Dr. Erica Richardson is an Assistant Professor of English at Baruch College, CUNY. She received her dual B.A. in English and Classical Civilization from Wellesley College and her PhD from Columbia University. Her scholarship and teaching interests include the aesthetics and intellectual history of black social life as depicted in late 19th and 20th century African American literary production; the corpus and thought of W.E.B. DuBois; print culture of the Harlem Renaissance; African American drama; and theories of gender and sexuality in African American literature. Her current research project explores how black authors incorporate, critique, and subvert the discourses of the so-called Negro problem through a range of literary productions following the demise of Reconstruction through the Harlem Renaissance. She has presented segments of her work at the American Studies Association (ASA), the National Women’s Studies Association (NWSA), and the American Literature Association (ALA). At Baruch, she teaches courses in the Great Works program and on Harlem Renaissance and Black Women’s Writing.

Ramos-Zayas, Ana

Dr. Ana Y. Ramos-Zayas is Frederick Clifford Ford Professor of Ethnicity, Race, and Migration, Anthropology and American Studies at Yale University. She received her BA in Economics and Latin American Studies from Yale College, and her MA/PhD in Anthropology from Columbia University. Her most recent book, Parenting Empires: Whiteness, Class, and the Moral Economy of Privilege in Latin America (Duke University Press, 2020), examines the parenting practices of Brazilian and Puerto Rican upper-classes, as these alter urban landscapes; provide moral justifications for segregation, surveillance, and foreign interventions; and recast idioms of crisis, corruption, and austerity according to the dictums of US empire. Some of her earlier works include National Performances: Class, Race, and Space in Puerto Rican Chicago (The University of Chicago Press, 2003; ASA Latino Studies Book Award, 2006) and Street Therapists: Affect, Race, and Neoliberal Personhood in Latino Newark (The University of Chicago Press, 2012; Frank Bonilla Book Award 2010-12).
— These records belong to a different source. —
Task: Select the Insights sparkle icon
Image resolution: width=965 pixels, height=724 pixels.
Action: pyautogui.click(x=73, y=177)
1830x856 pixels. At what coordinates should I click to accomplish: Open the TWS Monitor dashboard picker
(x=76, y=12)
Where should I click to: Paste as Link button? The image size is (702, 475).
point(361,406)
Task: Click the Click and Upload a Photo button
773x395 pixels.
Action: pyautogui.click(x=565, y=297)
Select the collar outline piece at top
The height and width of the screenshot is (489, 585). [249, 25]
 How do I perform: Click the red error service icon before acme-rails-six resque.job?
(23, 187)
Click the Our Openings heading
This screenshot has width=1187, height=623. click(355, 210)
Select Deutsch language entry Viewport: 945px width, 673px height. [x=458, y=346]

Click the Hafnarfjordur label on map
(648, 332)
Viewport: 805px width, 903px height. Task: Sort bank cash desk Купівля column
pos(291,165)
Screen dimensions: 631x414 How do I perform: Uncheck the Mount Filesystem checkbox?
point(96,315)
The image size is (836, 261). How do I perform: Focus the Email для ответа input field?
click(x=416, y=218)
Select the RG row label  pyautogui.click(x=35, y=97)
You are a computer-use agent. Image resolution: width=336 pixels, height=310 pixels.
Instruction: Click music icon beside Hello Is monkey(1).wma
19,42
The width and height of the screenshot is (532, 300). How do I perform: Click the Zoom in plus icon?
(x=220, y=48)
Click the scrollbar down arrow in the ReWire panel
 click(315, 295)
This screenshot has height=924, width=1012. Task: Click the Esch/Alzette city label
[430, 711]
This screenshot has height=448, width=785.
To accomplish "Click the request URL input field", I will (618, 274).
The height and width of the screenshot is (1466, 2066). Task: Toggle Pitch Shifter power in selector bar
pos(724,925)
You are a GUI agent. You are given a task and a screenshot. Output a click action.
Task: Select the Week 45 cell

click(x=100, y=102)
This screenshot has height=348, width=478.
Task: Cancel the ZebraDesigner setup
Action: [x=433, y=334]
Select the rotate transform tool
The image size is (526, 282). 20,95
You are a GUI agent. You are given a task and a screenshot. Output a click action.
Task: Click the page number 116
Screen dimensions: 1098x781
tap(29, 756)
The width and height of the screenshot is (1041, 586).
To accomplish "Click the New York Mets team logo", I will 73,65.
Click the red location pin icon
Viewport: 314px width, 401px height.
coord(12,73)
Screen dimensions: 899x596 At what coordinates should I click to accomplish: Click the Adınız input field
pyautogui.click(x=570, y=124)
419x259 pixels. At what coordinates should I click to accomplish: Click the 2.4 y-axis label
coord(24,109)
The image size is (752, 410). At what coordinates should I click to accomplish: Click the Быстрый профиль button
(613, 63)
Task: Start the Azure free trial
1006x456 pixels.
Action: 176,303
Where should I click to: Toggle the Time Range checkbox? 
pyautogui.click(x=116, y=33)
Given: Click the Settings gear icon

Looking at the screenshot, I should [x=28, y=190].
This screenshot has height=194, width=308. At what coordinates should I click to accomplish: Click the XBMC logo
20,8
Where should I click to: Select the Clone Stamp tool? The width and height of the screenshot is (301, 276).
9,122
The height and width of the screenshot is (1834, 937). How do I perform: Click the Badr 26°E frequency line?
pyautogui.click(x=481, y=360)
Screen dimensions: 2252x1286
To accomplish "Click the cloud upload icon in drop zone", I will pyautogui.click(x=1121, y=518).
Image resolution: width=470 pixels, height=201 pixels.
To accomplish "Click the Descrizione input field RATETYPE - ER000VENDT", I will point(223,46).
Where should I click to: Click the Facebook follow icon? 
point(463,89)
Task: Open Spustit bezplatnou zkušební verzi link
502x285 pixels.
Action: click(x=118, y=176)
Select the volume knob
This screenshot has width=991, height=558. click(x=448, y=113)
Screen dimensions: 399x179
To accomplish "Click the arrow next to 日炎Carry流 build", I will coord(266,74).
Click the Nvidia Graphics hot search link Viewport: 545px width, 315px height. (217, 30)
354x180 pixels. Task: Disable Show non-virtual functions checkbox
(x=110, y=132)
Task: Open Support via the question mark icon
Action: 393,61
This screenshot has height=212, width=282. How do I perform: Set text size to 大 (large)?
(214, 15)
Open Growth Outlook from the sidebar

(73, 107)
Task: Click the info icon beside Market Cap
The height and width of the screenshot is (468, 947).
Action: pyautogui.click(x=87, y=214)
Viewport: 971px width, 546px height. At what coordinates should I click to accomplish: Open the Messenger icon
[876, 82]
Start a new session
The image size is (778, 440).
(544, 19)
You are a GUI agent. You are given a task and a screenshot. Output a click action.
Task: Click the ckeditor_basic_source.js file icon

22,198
Ramos-Zayas is also co-author of Latino Crossings: Mexicans, Puerto Ricans, and the Politics of Race and Citizenship (Routledge, 2003); co-editor of Critical Dialogues in Latinx Studies: A Handbook (NYU Press, in press); and co-editor of Whiteness in Latin America and the Caribbean (LACES, Latin American Studies Association, forthcoming). Ramos-Zayas’ ethnographic work aims to understand and disentangle systems of power and privilege at a variety of scales, ranging from U.S. imperial and white supremacist politics to how individuals and communities make sense of everyday forms of power and subordination. Issues of social justice and the intersection of intimate worlds, anthropology of affect, and political economy are fundamental concerns in her research. Her current research focuses on Latinx and Latin American “life coaches,” therapeutic social justice initiatives, and the cultural sociology of projects of the self.